Zehang Gao is a post-doctor in Department of Clinical Laboratory Medicine, The Third Affiliated Hospital of Guangzhou Medical University, China. His current research is focused on droplet-based microfluidics.

Shilun Feng is focusing on different point-of-care testing (POCT) researches for food, environmental water and biomedical sensing. He is currently an associate professor in State Key Laboratory of Transducer Technology, Shanghai Institute of Microsystem and Information Technology, Chinese Academy of Sciences, Shanghai. He just finished his Research Fellow journey for POCT microfluidics projects on environmental water in School of Electrical and Electronic Engineering, Nanyang Technological University, Singapore. He completed his Ph.D. in Biomedical POCT microfluidics with Dr. David Inglis, specialised in POCT microfluidic sampling probe and POCT on-chip cell concentrator, in the School of Engineering, Macquarie University, Australia. His research interests include biomedical microfluidics; microfabrication; point-of-care (POC) sampling, manipulation and testing with the developments of biodevice and instrumentation systems.
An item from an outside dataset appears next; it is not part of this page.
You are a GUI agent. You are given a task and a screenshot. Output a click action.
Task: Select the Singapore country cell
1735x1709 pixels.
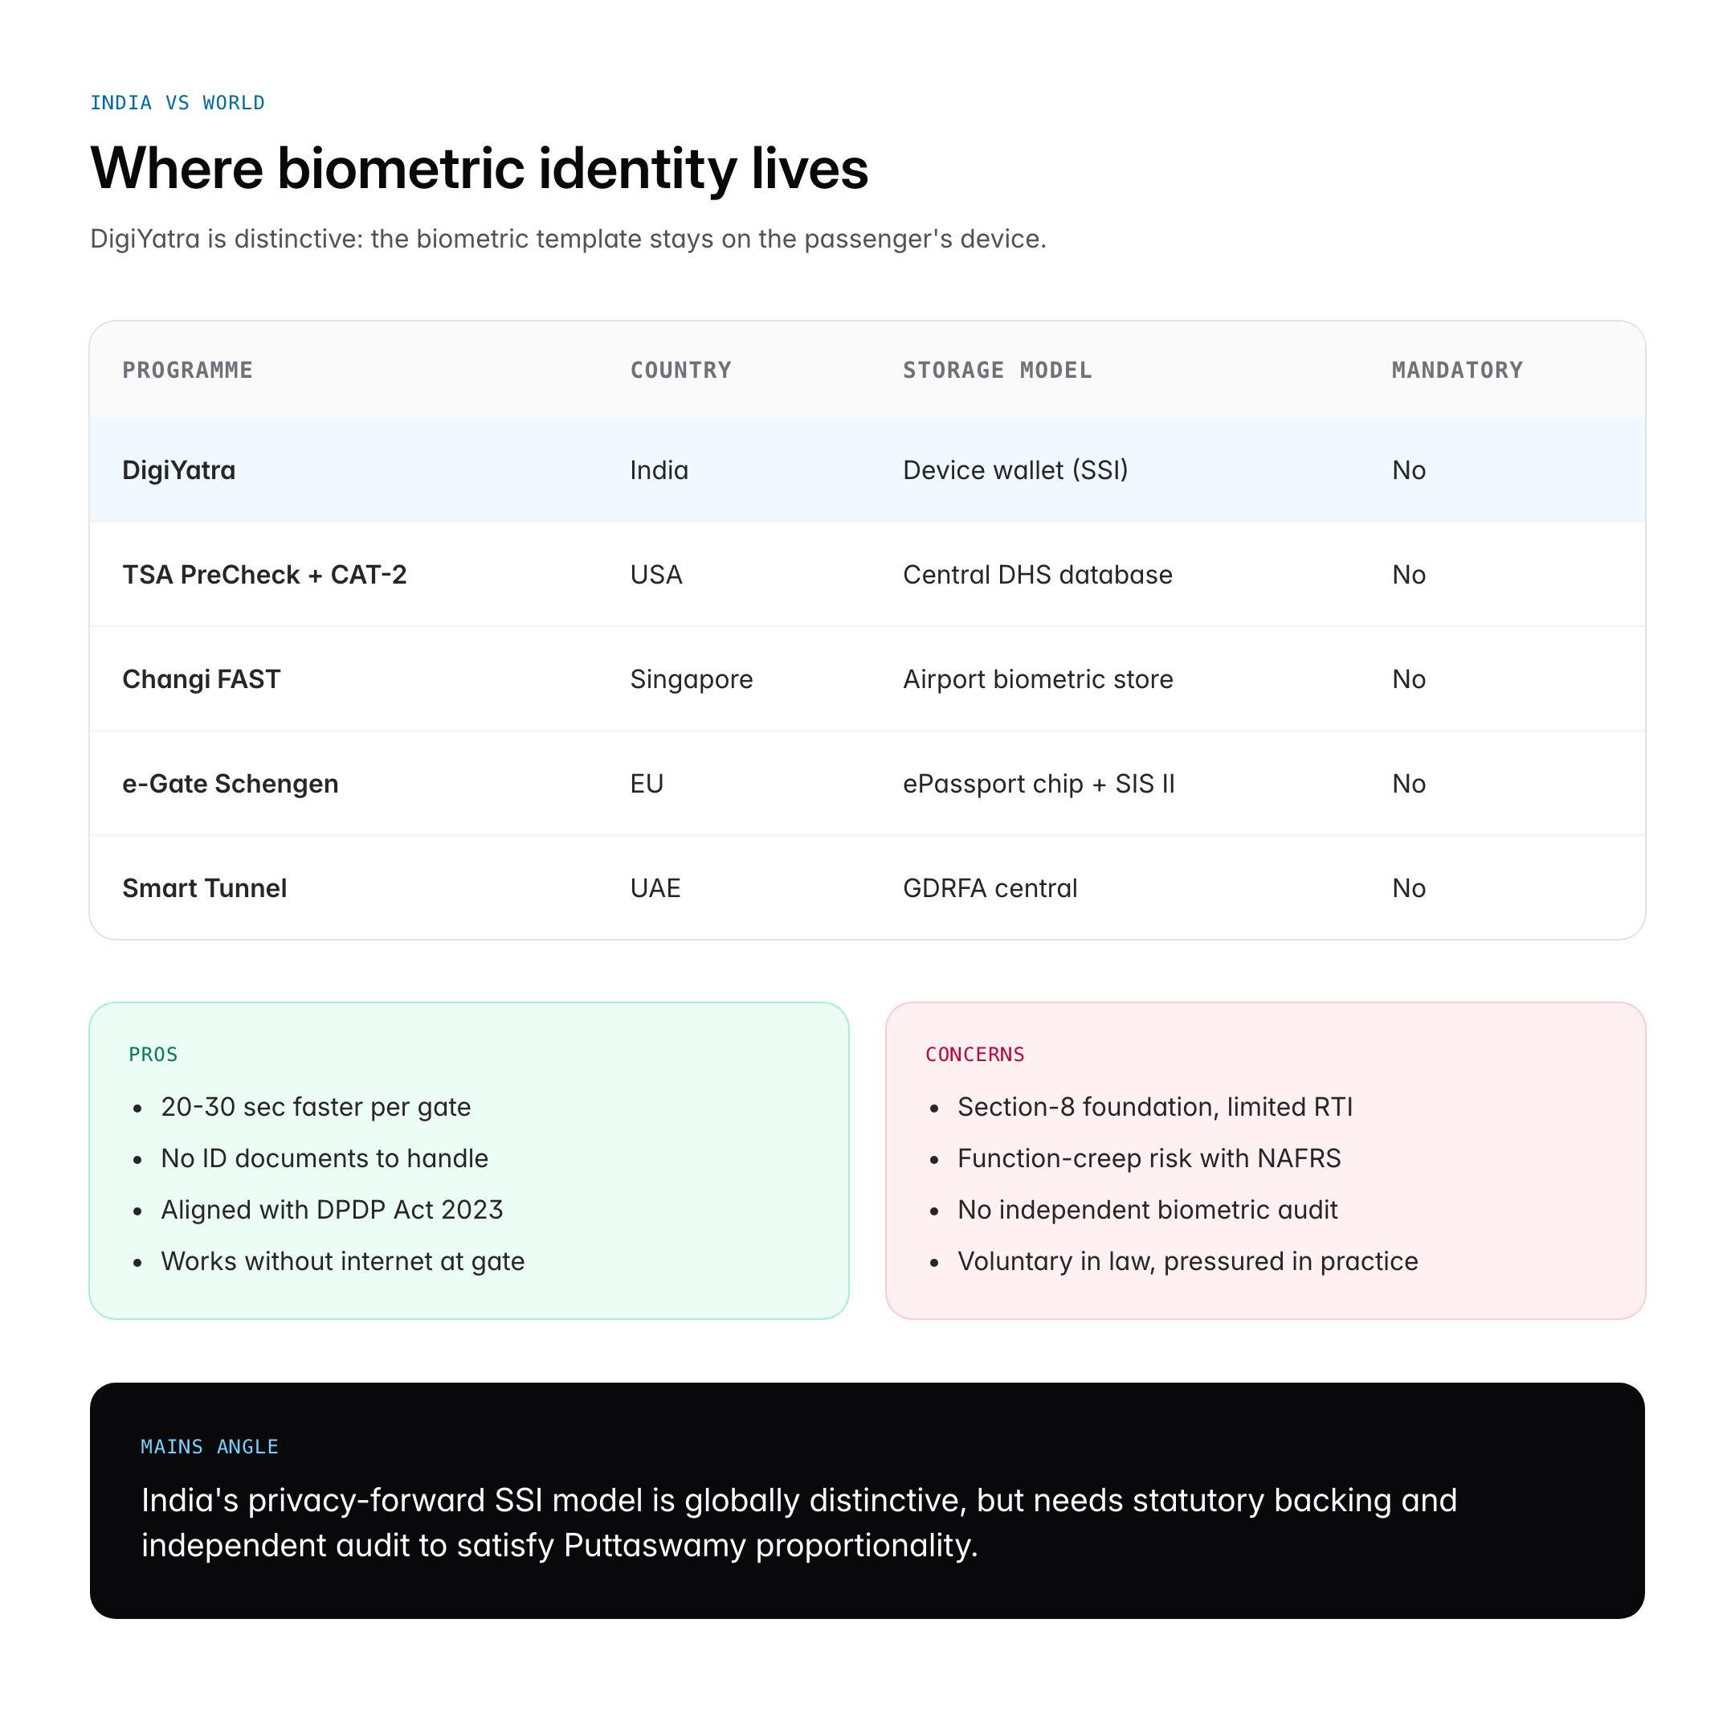tap(691, 679)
Jianlong Zhao received his bachelor’s degree from the Department of Electronic Engineering, Tsinghua University in 1992 and his doctor’s degree from Shanghai Institute of Metallurgy, Chinese Academy of Sciences in 1997. Currently, he is the deputy director, researcher and doctoral supervisor of Shanghai Institute of Microsystems, Chinese Academy of Sciences, deputy director of the academic committee of Shanghai Institute of Microsystems, executive deputy director of Shanghai Wireless Communication Research Center, and deputy director of Shanghai National Engineering Center for Biochips. He is mainly engaged in the research of biochips and biosensors, and has been responsible for many important scientific and technological projects such as major projects of CAS, major projects of Shanghai Science and Technology Commission, and national 863 program. He was the chief scientist of the major project “Research and Application of Biochip System” of the Knowledge Innovation Project of CAS.